## Task directions
Only the lines from the one with "Task: Open the 片单 page" to the end of the data below should be given again, exactly, with both ends included and pictures omitted.

Start of Block

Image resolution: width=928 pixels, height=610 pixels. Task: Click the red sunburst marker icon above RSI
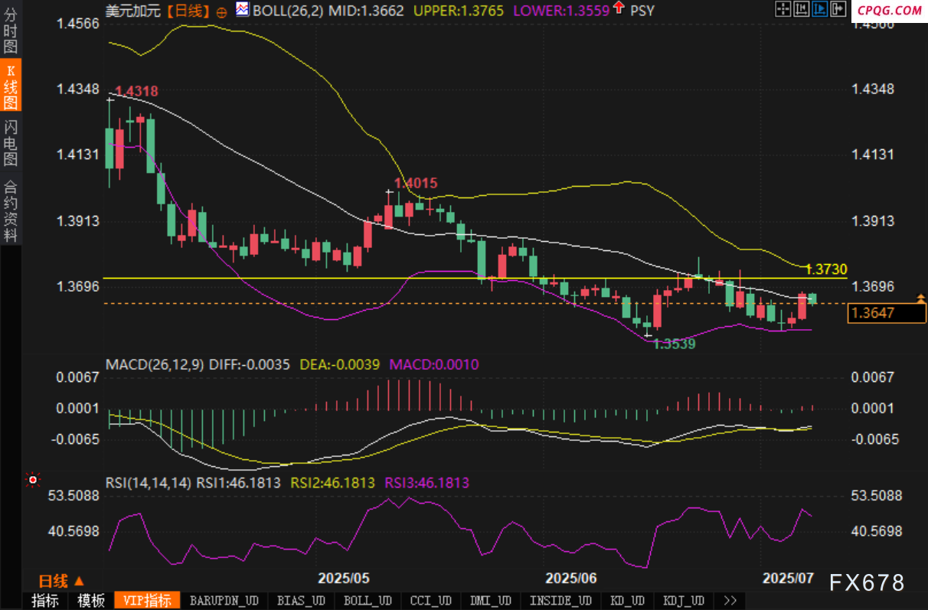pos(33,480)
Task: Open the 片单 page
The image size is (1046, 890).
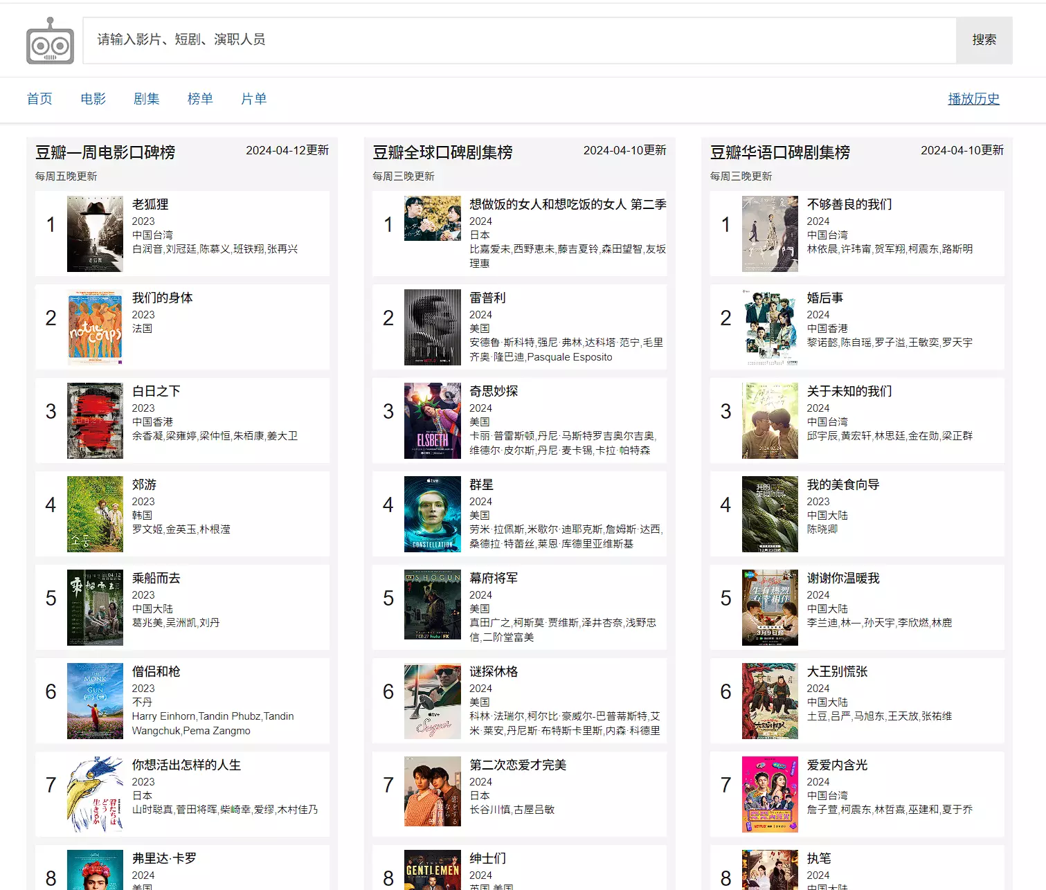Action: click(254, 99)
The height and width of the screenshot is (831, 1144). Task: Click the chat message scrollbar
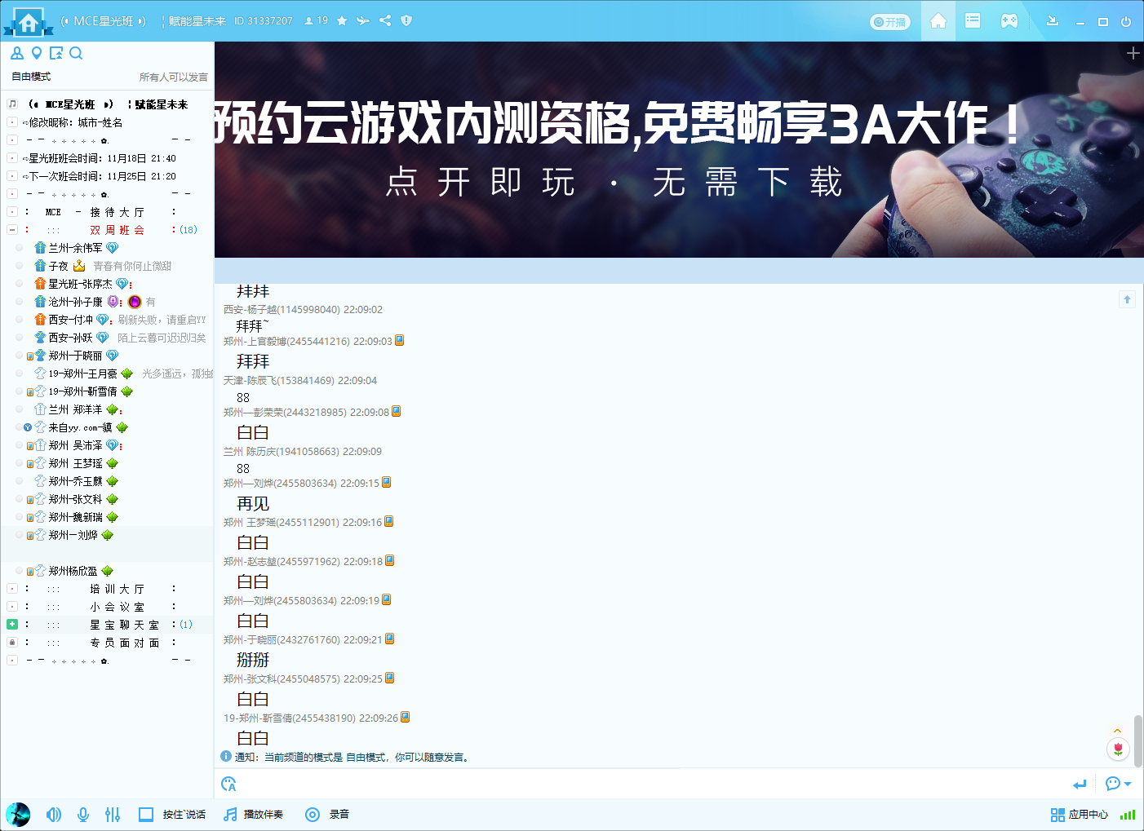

End of Block

## Solved problem
Task: Open the 片单 page
The image size is (1046, 890).
Action: click(254, 99)
The height and width of the screenshot is (831, 1144). Task: Click the chat message scrollbar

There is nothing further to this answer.